In the News: Update on New White Street Building

••• YIMBY posted updated renderings for 14 White, the building going up someday at the northwest corner of Sixth Ave. “The latest changes to the proposal are only minor alterations to the rooftop, and are barely noticeable in the renderings, however the project must receive certification from the LPC before they can be incorporated into the design, and the hearing will be held this Tuesday.” Also, “Construction is slated to begin in 2018 with full completion expected in 2019.” Sure it is.
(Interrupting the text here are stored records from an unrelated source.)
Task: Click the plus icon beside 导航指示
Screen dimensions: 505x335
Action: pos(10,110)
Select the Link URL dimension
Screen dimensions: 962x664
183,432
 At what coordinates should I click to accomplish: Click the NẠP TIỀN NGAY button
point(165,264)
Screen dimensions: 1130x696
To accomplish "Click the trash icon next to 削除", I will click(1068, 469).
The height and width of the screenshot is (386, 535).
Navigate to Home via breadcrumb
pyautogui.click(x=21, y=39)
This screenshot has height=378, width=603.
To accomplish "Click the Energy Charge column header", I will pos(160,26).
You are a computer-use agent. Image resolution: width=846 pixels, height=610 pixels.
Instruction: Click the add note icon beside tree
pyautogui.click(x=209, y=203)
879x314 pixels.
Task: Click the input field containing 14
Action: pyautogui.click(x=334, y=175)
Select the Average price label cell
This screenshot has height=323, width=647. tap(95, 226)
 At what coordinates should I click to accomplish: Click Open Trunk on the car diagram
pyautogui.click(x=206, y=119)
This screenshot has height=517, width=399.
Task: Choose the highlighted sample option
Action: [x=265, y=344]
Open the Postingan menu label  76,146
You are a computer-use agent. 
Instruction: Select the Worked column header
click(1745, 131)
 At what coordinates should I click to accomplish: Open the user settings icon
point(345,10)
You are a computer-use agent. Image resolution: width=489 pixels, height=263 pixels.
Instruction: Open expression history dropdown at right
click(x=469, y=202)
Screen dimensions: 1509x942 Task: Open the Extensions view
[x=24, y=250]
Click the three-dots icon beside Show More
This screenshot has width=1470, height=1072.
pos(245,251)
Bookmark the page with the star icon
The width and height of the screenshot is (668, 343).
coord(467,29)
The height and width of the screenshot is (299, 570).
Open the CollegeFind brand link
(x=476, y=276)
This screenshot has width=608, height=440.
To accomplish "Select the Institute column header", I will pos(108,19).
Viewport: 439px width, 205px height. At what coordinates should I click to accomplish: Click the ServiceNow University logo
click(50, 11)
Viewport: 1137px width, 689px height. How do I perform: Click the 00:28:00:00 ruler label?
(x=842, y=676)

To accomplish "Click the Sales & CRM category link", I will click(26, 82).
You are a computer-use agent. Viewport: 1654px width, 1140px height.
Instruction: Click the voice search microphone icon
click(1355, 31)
••• People really like Carl Hall, a fitness instructor at Crunch (including the Tribeca outpost). —New York Times

••• A profile of “Agnes Denes, the artist who created one of the most significant artworks in New York City history, ‘Wheatfield—A Confrontation,’ a two-acre wheat field that was planted in May 1982 on the landfill that would eventually become Battery Park City, was harvested that August and then disappeared forever from the site.” —T Magazine

••• Reviews of various River to River Festival dance performances. —New York Times

••• “A bill sponsored by State Assembly member Yuh-Line Niou, which aims to enhance the benefits available responders and rescue workers made sick by exposure to environmental toxins after the terrorist attacks of September 11, 2001, has passed her house of legislature. The bill, if enacted, will extend through the year 2022 the deadline by which an individual must submit paperwork attesting to their participation in the rescue or cleanup efforts, as well as any certification of any medical condition they developed afterward.” I do wish the Broadsheet wouldn’t use 9/11 photos so cavalierly to illustrate its articles.

••• Another rave for La Mercerie. —New York

••• Whenever I walk through the Municipal Building and north on Cardinal Hayes Place, I hope I’m not there when El Chapo tries to break out of the Metropolitan Correctional Center. After reading today’s New York Times article about funding cuts at prisons, I might take another way from now on. “As the Trump administration has curtailed hiring in its quest to reduce the size of the government, some prisons are so pressed for guards that they regularly compel teachers, nurses, secretaries and other support staff to step in,” is the main point, but then there’s this:

In New York, the Mexican drug lord Joaquín Guzmán Loera, known as El Chapo, is locked up in the most secure wing of the Metropolitan Correctional Center, where he awaits trial, accused in the murder of thousands.

When Mr. Guzmán, who twice escaped from Mexican prisons, was transferred to Manhattan in 2017, the number of workers in the wing, which can house about a half-dozen inmates, was increased to at least four people, including two correctional officers, according to three people with knowledge of the arrangement.

But since early this year, they said, the wing has been routinely staffed by two people because of shortages. One is an officer—and sometimes that role is filled by support staff.

 

2 Comments

  1. Does anyone know what is going on with the building on the corner of Hubert St and West?